As explained above, according to the present invention, the memory contents can be rewritten as many times as necessary, and furthermore, it is possible to prohibit the writing of $3 for the contents that are ultimately desired to be fixed. It is possible to provide a read-only semiconductor memory device that can perform

[Brief explanation of drawings]

FIG. 1 is a circuit diagram showing the configuration of a smart read semiconductor memory device according to the present invention, FIG. 2 is a circuit diagram of a data program circuit portion of the device shown in FIG. 1, and FIG. 3 is a circuit diagram showing another embodiment of the present invention.
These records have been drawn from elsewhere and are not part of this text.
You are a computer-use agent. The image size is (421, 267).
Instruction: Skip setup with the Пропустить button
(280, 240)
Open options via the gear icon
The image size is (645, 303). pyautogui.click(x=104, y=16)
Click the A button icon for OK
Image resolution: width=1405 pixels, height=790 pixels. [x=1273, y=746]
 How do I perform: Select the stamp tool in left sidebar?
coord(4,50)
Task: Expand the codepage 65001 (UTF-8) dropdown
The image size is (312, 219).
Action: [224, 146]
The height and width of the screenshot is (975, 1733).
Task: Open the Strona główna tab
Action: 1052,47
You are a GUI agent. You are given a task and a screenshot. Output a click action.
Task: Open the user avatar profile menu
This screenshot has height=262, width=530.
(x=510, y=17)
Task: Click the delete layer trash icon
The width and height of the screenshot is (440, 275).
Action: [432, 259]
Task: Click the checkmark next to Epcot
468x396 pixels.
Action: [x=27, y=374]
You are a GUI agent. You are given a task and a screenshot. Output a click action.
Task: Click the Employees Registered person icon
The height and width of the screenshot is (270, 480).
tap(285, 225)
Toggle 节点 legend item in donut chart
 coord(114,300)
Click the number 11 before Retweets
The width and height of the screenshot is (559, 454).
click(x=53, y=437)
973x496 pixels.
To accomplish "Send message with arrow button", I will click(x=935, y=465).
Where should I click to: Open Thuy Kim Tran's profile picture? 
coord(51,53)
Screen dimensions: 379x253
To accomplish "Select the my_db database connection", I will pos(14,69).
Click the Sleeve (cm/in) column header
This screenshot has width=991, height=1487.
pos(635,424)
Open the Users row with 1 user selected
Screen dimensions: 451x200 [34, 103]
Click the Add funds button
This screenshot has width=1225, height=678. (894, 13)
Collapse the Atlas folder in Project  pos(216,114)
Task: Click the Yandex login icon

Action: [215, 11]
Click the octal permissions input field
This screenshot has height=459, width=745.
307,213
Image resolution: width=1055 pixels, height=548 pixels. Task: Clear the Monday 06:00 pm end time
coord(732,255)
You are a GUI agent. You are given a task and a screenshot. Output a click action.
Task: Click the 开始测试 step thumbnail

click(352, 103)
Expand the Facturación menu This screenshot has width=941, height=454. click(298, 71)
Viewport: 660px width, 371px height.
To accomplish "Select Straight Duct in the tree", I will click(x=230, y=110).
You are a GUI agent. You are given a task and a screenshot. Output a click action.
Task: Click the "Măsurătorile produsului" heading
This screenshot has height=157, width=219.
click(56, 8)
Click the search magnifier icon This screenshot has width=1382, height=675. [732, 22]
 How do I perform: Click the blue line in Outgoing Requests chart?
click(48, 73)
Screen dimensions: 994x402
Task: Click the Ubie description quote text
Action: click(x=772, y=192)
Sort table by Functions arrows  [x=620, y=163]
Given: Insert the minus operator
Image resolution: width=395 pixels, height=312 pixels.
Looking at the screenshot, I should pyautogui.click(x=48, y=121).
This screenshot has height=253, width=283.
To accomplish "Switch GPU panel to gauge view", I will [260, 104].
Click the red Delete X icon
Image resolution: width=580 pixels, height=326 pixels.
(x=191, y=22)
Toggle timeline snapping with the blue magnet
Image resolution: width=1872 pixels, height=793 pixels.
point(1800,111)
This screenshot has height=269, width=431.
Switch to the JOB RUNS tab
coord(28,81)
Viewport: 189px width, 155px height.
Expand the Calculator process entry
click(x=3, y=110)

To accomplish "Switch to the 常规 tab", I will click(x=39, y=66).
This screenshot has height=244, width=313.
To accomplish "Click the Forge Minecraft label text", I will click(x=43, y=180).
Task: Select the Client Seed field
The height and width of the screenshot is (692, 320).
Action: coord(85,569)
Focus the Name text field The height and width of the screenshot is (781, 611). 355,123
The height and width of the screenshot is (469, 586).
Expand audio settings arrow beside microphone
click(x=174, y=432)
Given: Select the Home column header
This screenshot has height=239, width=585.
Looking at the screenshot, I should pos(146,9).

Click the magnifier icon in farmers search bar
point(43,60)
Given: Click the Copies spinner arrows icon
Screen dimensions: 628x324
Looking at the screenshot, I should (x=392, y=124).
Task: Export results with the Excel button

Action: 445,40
FIG. 11.12.13... Power supply terminal, 14... Breaking circuit, No. 5... Diode, No. 3... External lead, 32
...Package, 33...Narrow width part. Applicant's representative Patent attorney Takehiko Suzue Continued from page 1 @ Inventor Nobuo Hiraiwa 1 Komukai Toshiba-cho, Saiwai-ku, Kawasaki City Toshiba Microcomputer Engineering Co., Ltd.

Claims (3)

[Claims] (1) A read-only semiconductor memory device that has a program power supply terminal and a read power supply terminal, allows electrical data programming, and applies a high voltage to the program power supply terminal during syphrogram. , comprising a diode element inserted between the read power terminal and the program power terminal, and a cutoff means for cutting off a path for guiding the high voltage applied to the program power terminal to the internal circuit. Semiconductor storage device for continuous output. (2) The read-only semiconductor memory device according to claim 1, wherein the cutoff means is constituted by a heater inserted between the program 'i1Lm terminal and the diode element. (3) A claim in which the cutoff means is constituted by a portion in which the width of an external lead for guiding the high voltage applied to the program' power supply terminal to the internal circuit is narrower than other portions. The read-only semiconductor memory device according to item 1.